>> BEGIN Text

RLD(1) RLD(1)
NAME
rld - runtime linker
rld.debug - runtime linker with debugging support
DESCRIPTION
rld, the runtime linker, exists in appropriate versions for executables
in each ABI (Application Binary Interface) available. rld is invoked
when running a dynamic executable. rld maps in shared objects used by
this executable, resolves relocations as ld does at static link time, and
allocates common if required.
When any dynamic executable is run, the system will first run an
interpreter which is responsible for collecting together the appropriate
objects, mapping them into memory and resolving references during
runtime. The name of the interpreter is included in the executable file.
Dynamic execution is only supported with ELF format executables. Such
executables will have an INTERP section which specifies the name of this
interpreter. The default name of this interpreter is /usr/lib/libc.so.1.
Any binary which hopes to conform to the MIPS SVR4 ABI should use the
name /usr/lib/libc.so.1 as its interpreter.
For 64-bit (64-bit ABI) programs the name of this interpreter is
/usr/lib64/libc.so.1. The discussion below applies to 64-bit programs if
the directory /usr/lib64 is substituted for the directory /usr/lib and
the directory /lib64 is substituted for /lib.

>> END Text
>> BEGIN Material

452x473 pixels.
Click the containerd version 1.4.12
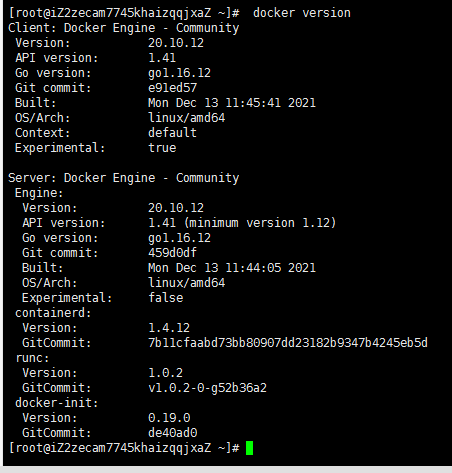(169, 328)
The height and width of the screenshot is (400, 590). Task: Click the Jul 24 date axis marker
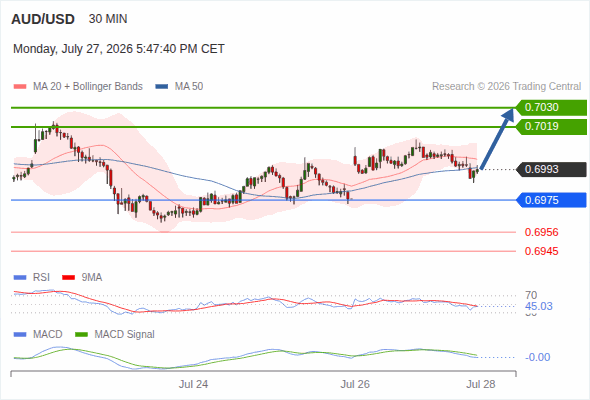click(x=193, y=384)
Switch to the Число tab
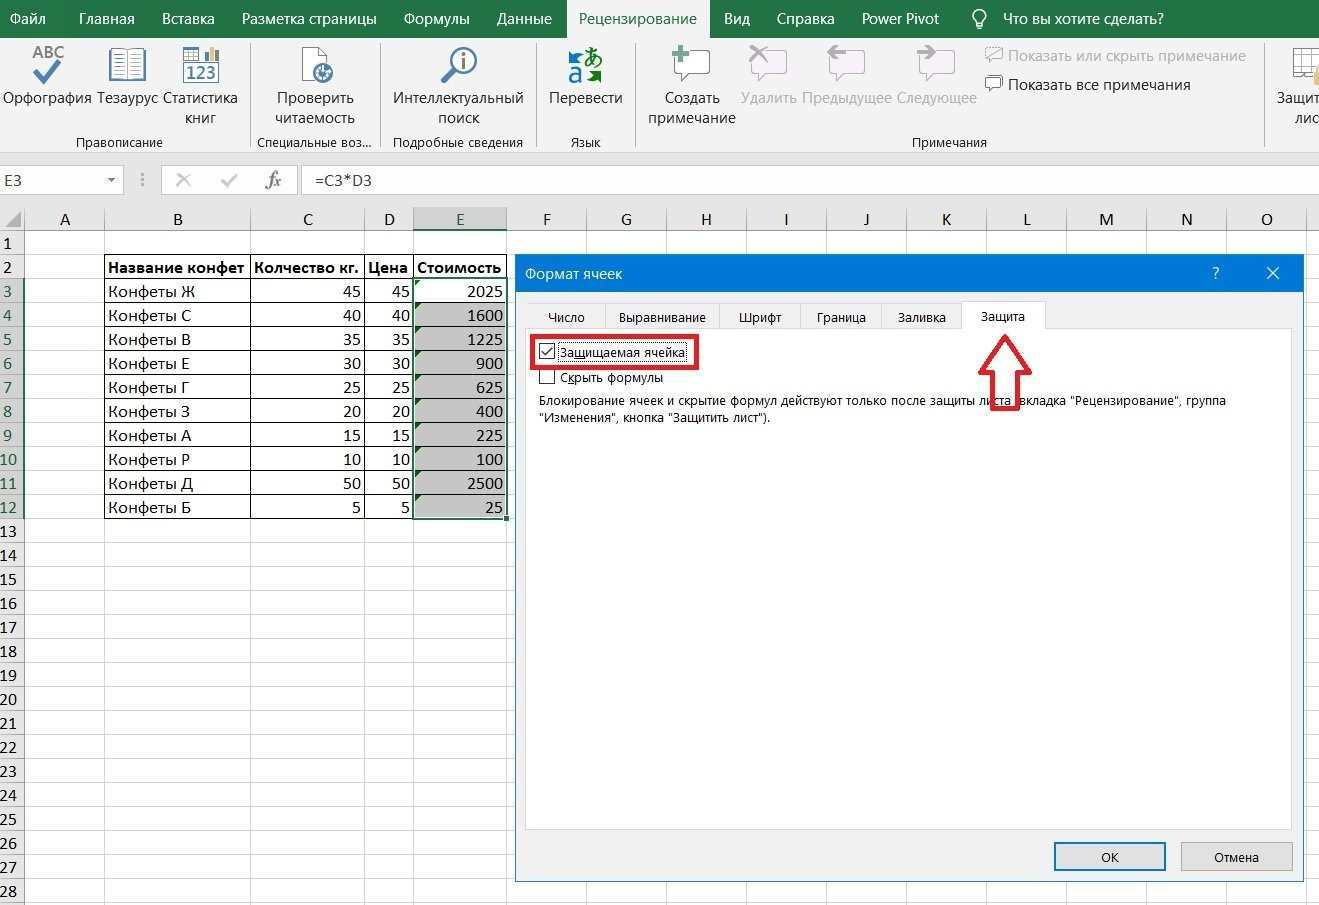Viewport: 1319px width, 905px height. [566, 317]
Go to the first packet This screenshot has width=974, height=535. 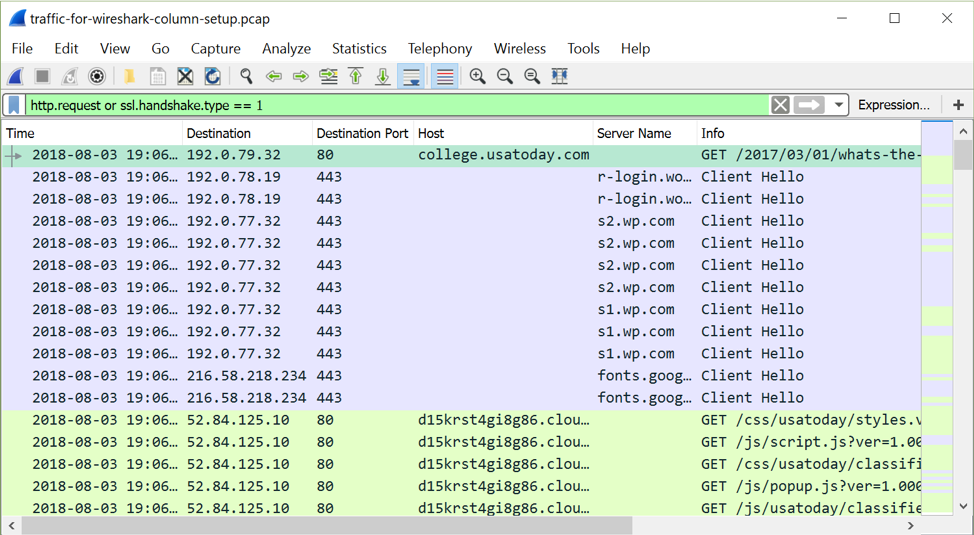point(356,77)
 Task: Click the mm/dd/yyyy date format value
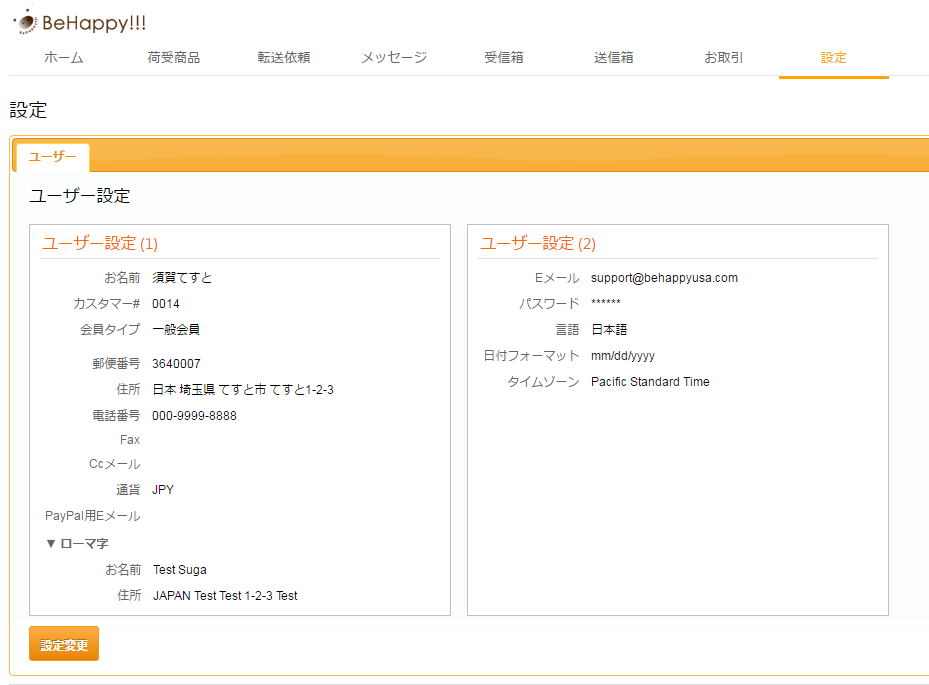(x=623, y=356)
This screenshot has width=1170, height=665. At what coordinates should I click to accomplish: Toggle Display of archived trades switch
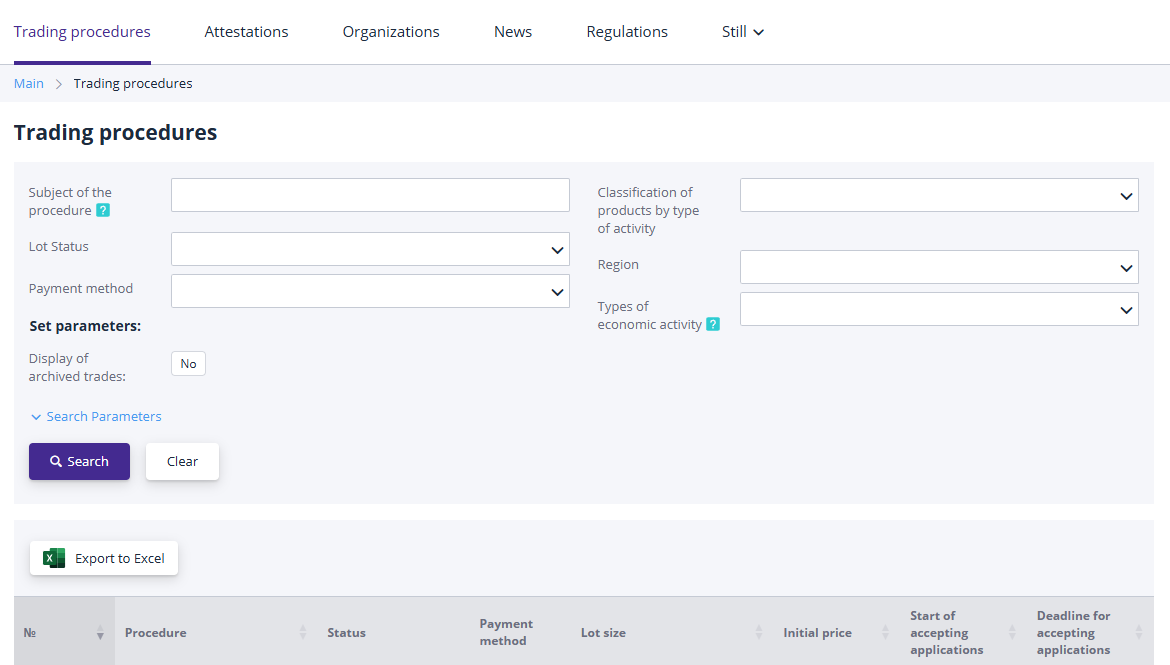pos(188,364)
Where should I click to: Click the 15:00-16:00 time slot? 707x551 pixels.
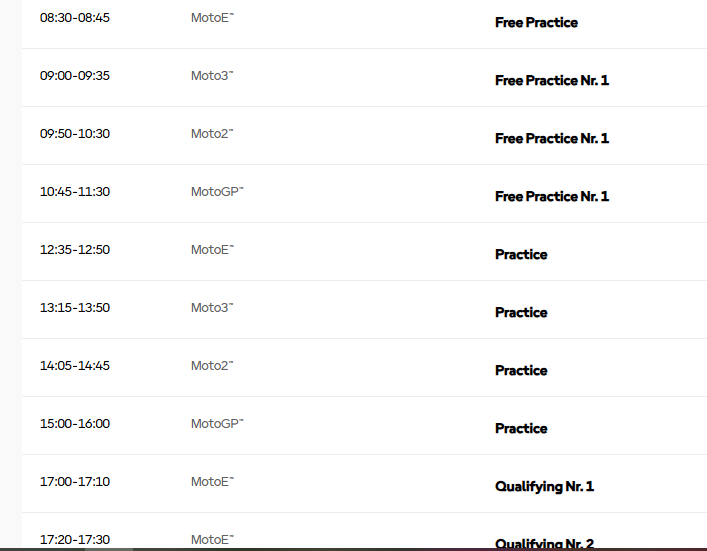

>> END Material

▶ _Problems and tasks_
1. Do these statements agree with the rld manual page? Answer yes or no for each, and quote the words that decide it.
(a) Dynamic execution works with both ELF and other executable formats.
(b) The default interpreter name is /usr/lib/libc.so.1.
(c) rld is invoked when a static executable runs.
2. List every distinct file system path that appears in the rld manual page.
3. Resume the rld manual page where it stops, in the same style.

▶ _Responses to the tasks_
1.
(a) No: "Dynamic execution is only supported with ELF format executables."
(b) Yes: "The default name of this interpreter is /usr/lib/libc.so.1."
(c) No: "rld is invoked when running a dynamic executable."

2.
/usr/lib/libc.so.1
/usr/lib64/libc.so.1
/usr/lib64
/usr/lib
/lib64
/lib

3.
For new 32-bit ABI programs the name of this interpreter is
/usr/lib32/libc.so.1. The discussion below applies to new 32-bit ABI
programs if the directory /usr/lib32 is substituted for the directory
/usr/lib and the directory /lib32 is substituted for /lib.
The file /usr/lib/libc.so.1 is the standard C/system library in the form
of a shared object. In addition /usr/lib/libc.so.1 contains code which
will load the interpreter into its address space and set it to work. The
default such interpreter is /lib/rld.
One of the primary features of dynamic linking is that it gives users the
ability to change library implementations without recompiling the
executable. Some mechanisms for this are listed below. However,
/usr/lib/libc.so.1 is not subject to any of the mechanisms listed below,
since it is known to the executable as the interpreter as well as a
needed shared object. If you wish to substitute /usr/lib/libc.so.1, the
best way is to make use of the -I flag to the linker (ld(1)). This can
be passed from the compiler driver using the -Wl,-I,myinterpname format.
However, any such shared object specified must be able to act as
interpreter (or invoke rld).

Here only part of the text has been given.